Gratz was a member of the Philadelphia elite. Her father and uncle were patriots (Ben Franklin even contributed to the building of their synagogue, Mikva Israel). Her home was essentially a salon to a literary class - Washington Irving was a frequent guest. She was a voracious reader and enjoyed writing poetry and excelled at correspondence. She was a remarkable voice against Reform. Not believing in parochialism, nevertheless, she understood the need for Jewish education and founded the first Hebrew Sunday School system patterned after the Protestant model. She also founded the first Female Hebrew Benevolent Society and also the first Jewish Foster Home in Philadelphia.
Antebellum America (first half of the 19th century) was an environment that lacked Jewish Scholarly leadership. Often times, a Rabbi's credentials could not be verified. What made Gratz extraordinary was the fact that she did not know Hebrew, but was content with a Siddur with English translation on the opposite side of the page, that her devotion to Judaism was Bible centered with little rabbinic insights. She was, nevertheless, an implacable foe to any changes to Jewish practice and could not identify with the leaders of Reform, David Einhorn and Isaac M. Wise. She believed that Jewish people had no reason to feel inferior to Christians; that American values demanded equality and respect for all. The dearth of educated Jews was acutely felt because without Jewish education one could not intelligently respond to the arguments of Evangelicalism. Her clergyman, Isaac Leeser, also acutely understood the need for Jewish education and vigorously defended Traditional Judaism in his influential periodical, The Occident.
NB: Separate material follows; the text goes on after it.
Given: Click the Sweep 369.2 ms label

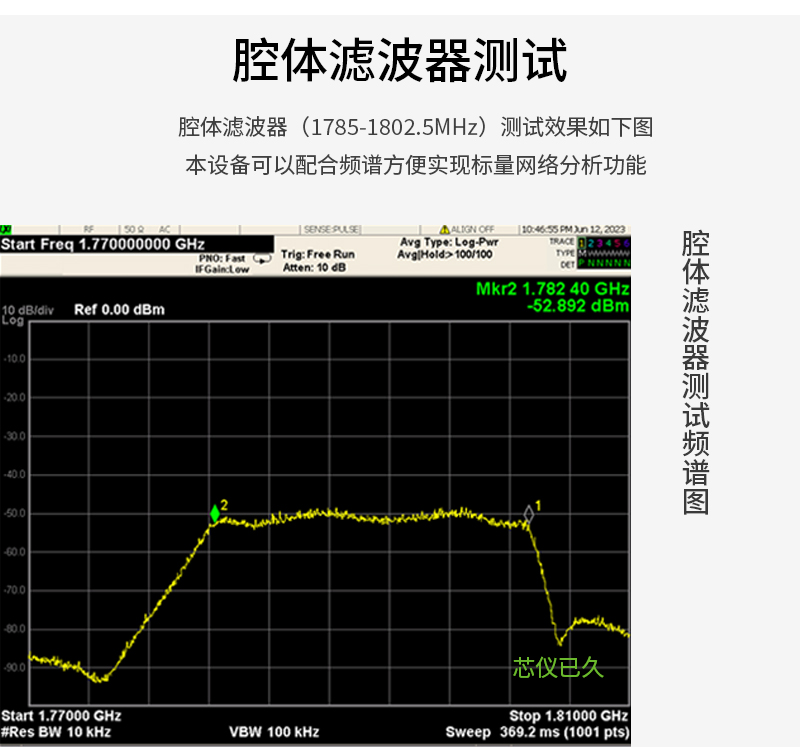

The uniqueness of Rebecca Gratz lies in her benevolent work and her spinsterhood. Although considered an outstanding beauty, she remains single but that does not lead her into a lonely life lacking traditional domesticity. She often has to care for her immediate family and raise her nieces and nephews when they become orphaned. She expresses a deep love for children and articulates deep affection through her correspondence for her extended family. She is also clearly a powerhouse, an organizational leader in the benevolent community.
Why Rebecca Gratz did not marry remains a curious mystery. As an orthodox Jewess, often defending Judaism, she must have understood the value of marriage. There is evidence from her correspondences, however, that perhaps she was skittish about entering into a bad marriage. This is speculation (based on little evidence) that her suitors were gentile and she refused to marry for religious reasons. Unfortunately, why she remains single is a mystery.
At the end of this fine history, Professor Ashton ruminates on the lessons learned from Rebecca Gratz's individuality, single-hood and her legend making some interpretations that serve as examples for modern Jewish women who remain single or deviate from traditional domesticity . I feel her interpretations are difficult. The interpretations take Gratz out of context of her milieu and position. The motivation for Gratz's single-hood is unknown. The fact of single-hood should not be enough to serve as a meaningful model. One who defends tradition, advocates no changes (meaning that the Torah is sufficient to inspire everyone and needs no improvement) would seem to me hardly an example to inspire those that have strayed from Traditional Jewish practices.